Le travail « Quand j'ai lu le Prophète pour la première fois, j'étais très jeune, je me souviens d'une phrase :

Le travail, c'est l'amour rendu visible. Je l'avais surlignée, en pensant que c'était la plus belle trouvaille de Gibran. C'est probablement ce qui me correspond le plus dans ma vie. »

La liberté « Celle que j'ai conquis d'abord. En partant, en prenant des risques, en travaillant dans des bars, pour gagner l'indépendance de faire ce que je voulais. Mais surtout la liberté de composer autre chose que ce qui est habituel ou convenu. C'est une liberté qui me coûte cher, en temps et en souffrances. »

La connaissance de soi « Toute ma vie, je me suis intéressé à ce qu'il y a au-dessus, ce qu'il y a autour, ce qui est invisible et indicible. Ce quelque chose que les gens appellent spiritualité et que j'appelle connaissance de soi. Mais je ne pense pas me connaître. Si j'avais le recul de pouvoir entendre ce que je fais, je pourrais alors y arriver, car tout ce que je fais est l'illustration de ce que je suis. »

L'amitié « Je suis très solitaire. Je n'ai pas beaucoup d'amis. Mais je suis très fidèle. Par contre, je ne suis pas très présent. Je m'absente beaucoup, et ce que je demande à l'amitié, c'est qu'elle demeure, quel que soit le moment où je reviens ou que l'autre revient ; qu'elle demeure comme si le temps n'était pas passé. Aujourd'hui, grâce aux courriels et autres sms, j'arrive à faire vivre l'amitié sans me montrer, mais je montre mon cœur à travers mes mots. »

La parole « Il m'est souvent arrivé de déguiser ma pensée, non pas pour ne pas heurter l'autre, mais parce qu'il m'est très difficile de la mettre en mots... Le mot a toujours été pour moi comme une béquille par rapport au son. Je peux en quelques mesures dire quelque chose qui ira droit à votre cœur, votre tête, votre corps, votre esprit... Je trouve qu'on a tellement abusé de la parole. »

La prière et la beauté « Elles sont assez proches. Quand je recherche la beauté, j'ai l'impression de prier. »

Le plaisir « C'est important pour moi. Que chaque instant soit jouissif. Mais je ne le vis pas comme cela. Aucun d'entre nous ne le vit comme cela. Finalement ça ne me parle pas beaucoup, le plaisir... »

Le temps « J'ai toujours eu la sensation d'avoir tout mon temps.

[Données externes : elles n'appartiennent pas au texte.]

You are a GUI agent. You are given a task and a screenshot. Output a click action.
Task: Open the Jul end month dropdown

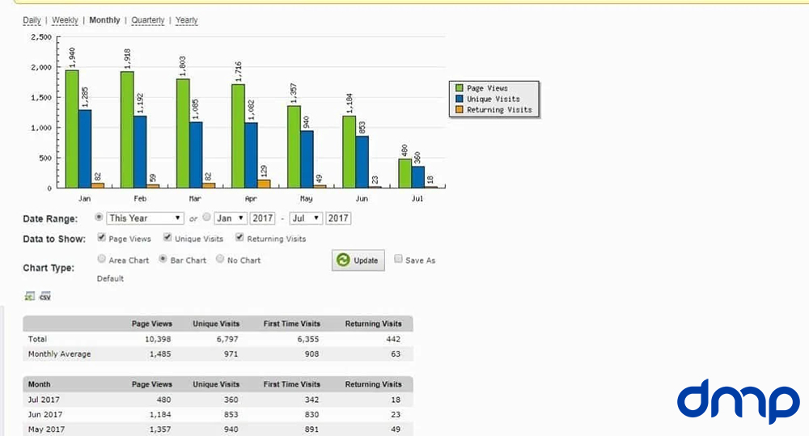tap(306, 218)
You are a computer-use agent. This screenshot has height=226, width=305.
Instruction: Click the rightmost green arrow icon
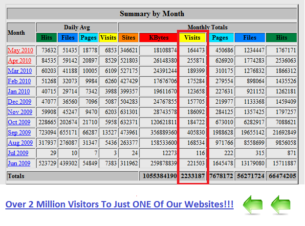click(282, 203)
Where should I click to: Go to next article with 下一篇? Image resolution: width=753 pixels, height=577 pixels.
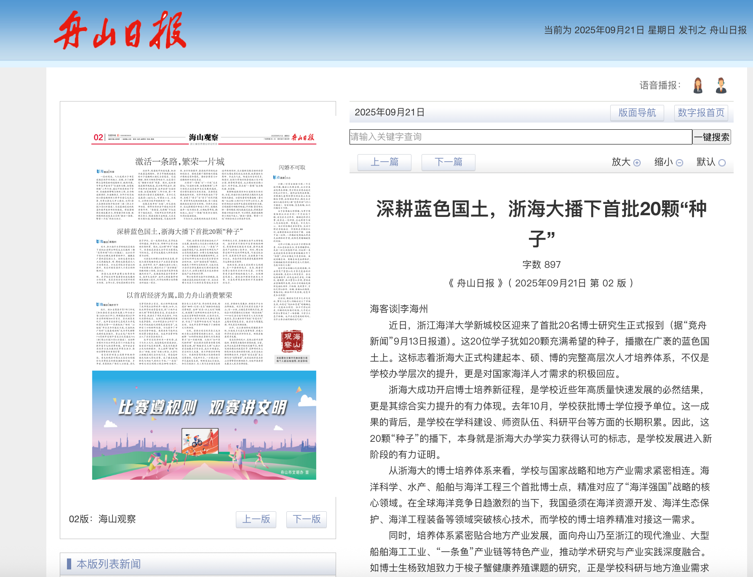click(x=448, y=162)
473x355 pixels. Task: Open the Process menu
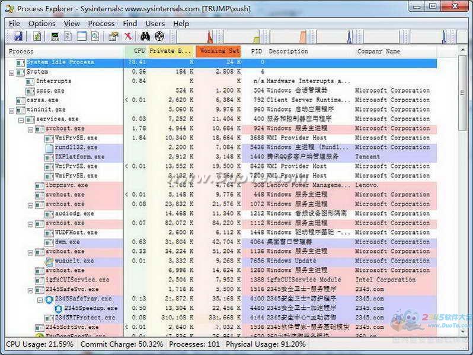(x=101, y=24)
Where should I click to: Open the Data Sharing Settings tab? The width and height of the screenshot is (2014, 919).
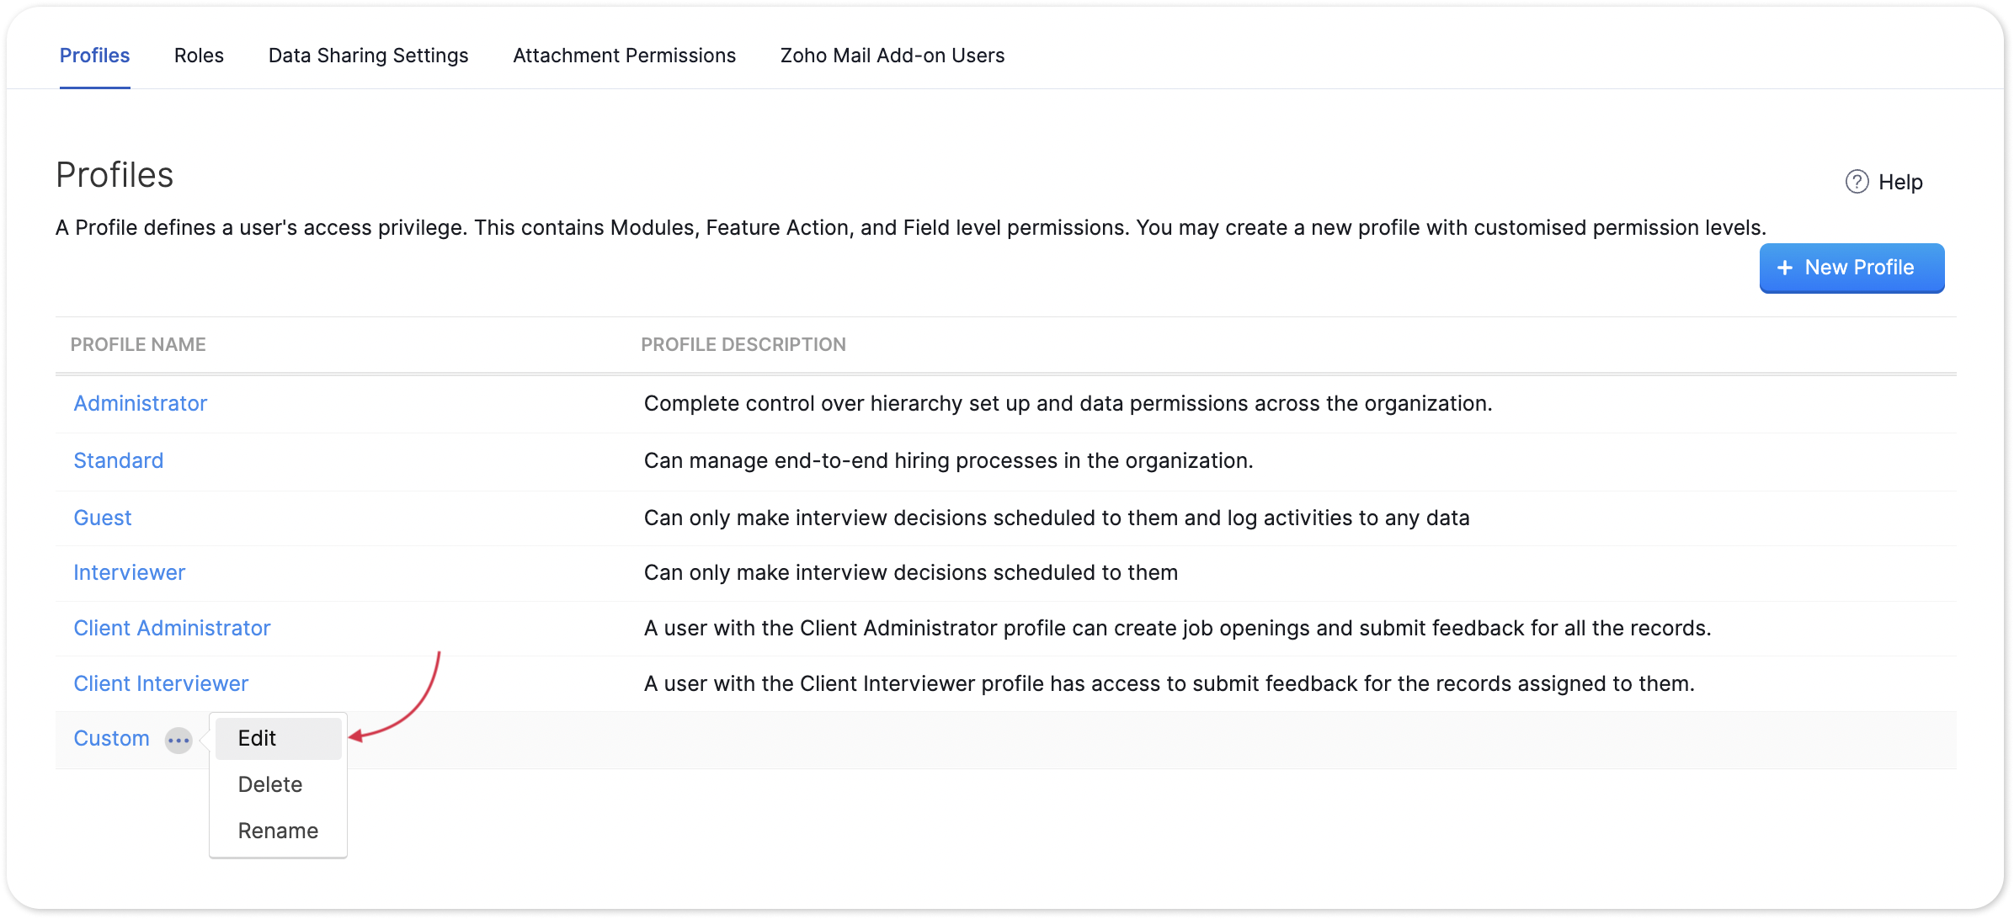click(368, 56)
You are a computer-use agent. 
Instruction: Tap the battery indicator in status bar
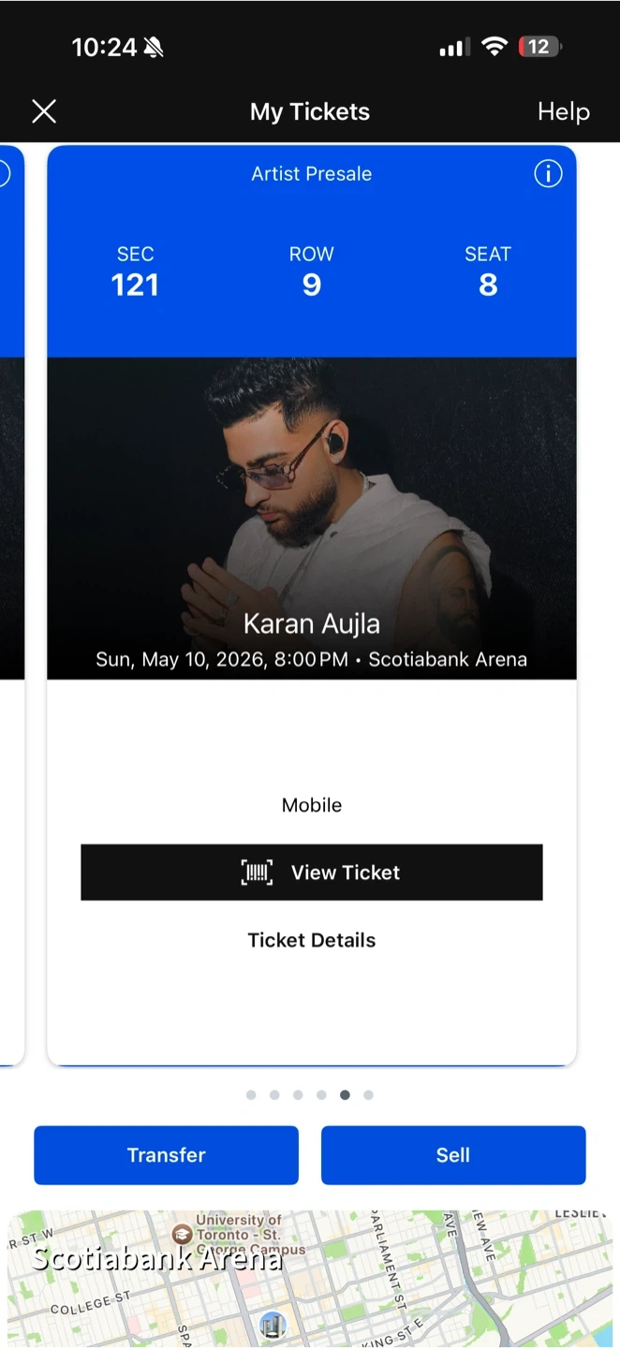point(539,47)
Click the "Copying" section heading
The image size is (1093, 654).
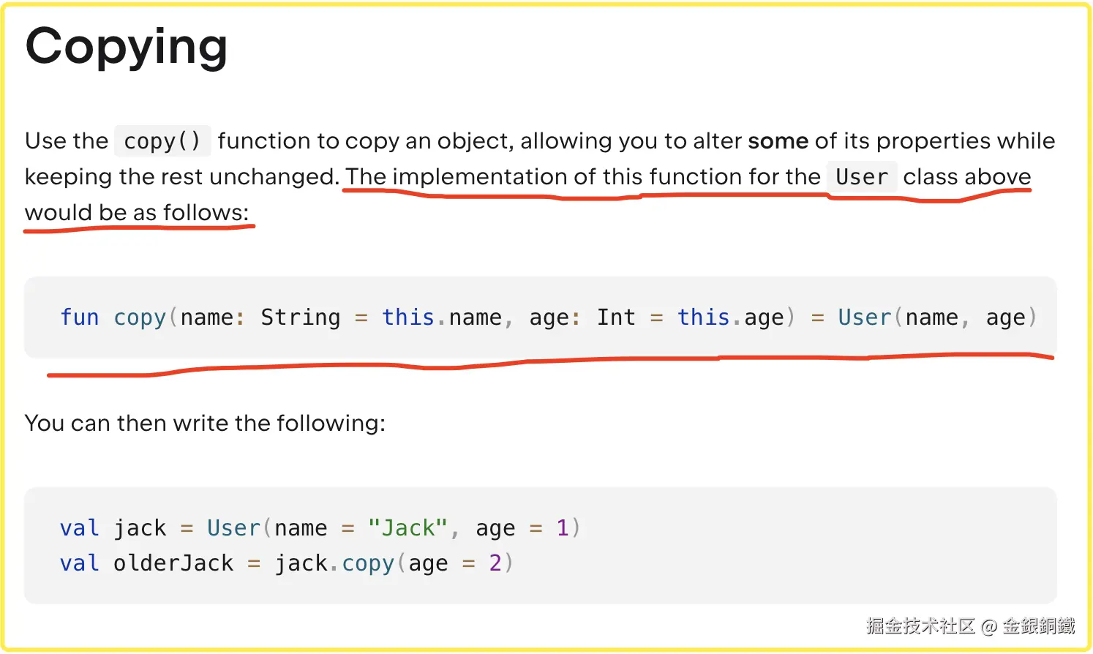pos(127,47)
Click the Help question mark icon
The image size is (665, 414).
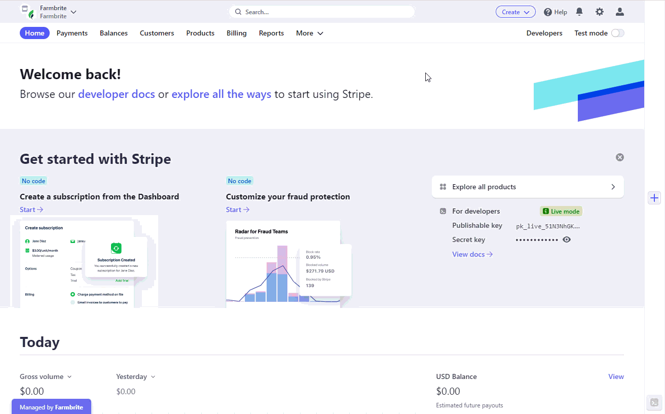click(x=547, y=12)
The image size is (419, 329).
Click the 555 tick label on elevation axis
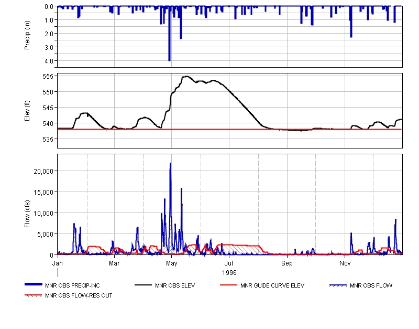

Je ne le sens pas passer. Les cheveux gris ne m'importent pas. Ce qui était hier ne compte plus. Je vis avec la sensation que je ne mourrai jamais. »

 

 

« Le Prophète » et Baalbeck


On retrouvera cet été le compositeur au grand spectacle d'ouverture du Festival de Baalbeck auquel Gabriel Yared offre deux de ses compositions : la première sur le poème de Nadia Tuéni, Baalbeck, qui sera interprété par Fadia Tomb el-Hage, et un morceau musical tiré de The Prophet.